● **Exercise directions**:
Identify the line in which "You are a computer-use" appears, then reproduce that line and all remaining lines of the records word for word.

--- Data section Enclosed Below ---

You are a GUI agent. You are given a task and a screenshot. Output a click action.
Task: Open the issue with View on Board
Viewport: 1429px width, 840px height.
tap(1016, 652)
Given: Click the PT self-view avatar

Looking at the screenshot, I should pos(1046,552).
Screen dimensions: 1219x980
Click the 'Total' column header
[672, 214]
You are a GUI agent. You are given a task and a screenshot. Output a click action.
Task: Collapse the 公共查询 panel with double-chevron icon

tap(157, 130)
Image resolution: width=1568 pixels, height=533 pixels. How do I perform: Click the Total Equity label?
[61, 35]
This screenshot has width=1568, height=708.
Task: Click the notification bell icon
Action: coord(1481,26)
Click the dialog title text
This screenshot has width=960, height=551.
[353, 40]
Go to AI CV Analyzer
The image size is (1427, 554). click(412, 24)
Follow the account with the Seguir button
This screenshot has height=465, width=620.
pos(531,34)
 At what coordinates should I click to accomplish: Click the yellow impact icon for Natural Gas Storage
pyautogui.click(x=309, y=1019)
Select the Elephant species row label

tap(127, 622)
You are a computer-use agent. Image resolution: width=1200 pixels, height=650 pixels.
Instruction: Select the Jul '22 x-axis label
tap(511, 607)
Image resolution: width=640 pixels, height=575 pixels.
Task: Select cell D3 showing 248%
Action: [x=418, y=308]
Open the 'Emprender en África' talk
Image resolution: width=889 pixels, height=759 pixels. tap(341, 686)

--- End of Enclosed Data section ---

● **Completed task**:
You are a computer-use agent. Image resolution: width=1200 pixels, height=650 pixels.
Instruction: Select the Jul '22 x-axis label
tap(511, 607)
Image resolution: width=640 pixels, height=575 pixels.
Task: Select cell D3 showing 248%
Action: [x=418, y=308]
Open the 'Emprender en África' talk
Image resolution: width=889 pixels, height=759 pixels. tap(341, 686)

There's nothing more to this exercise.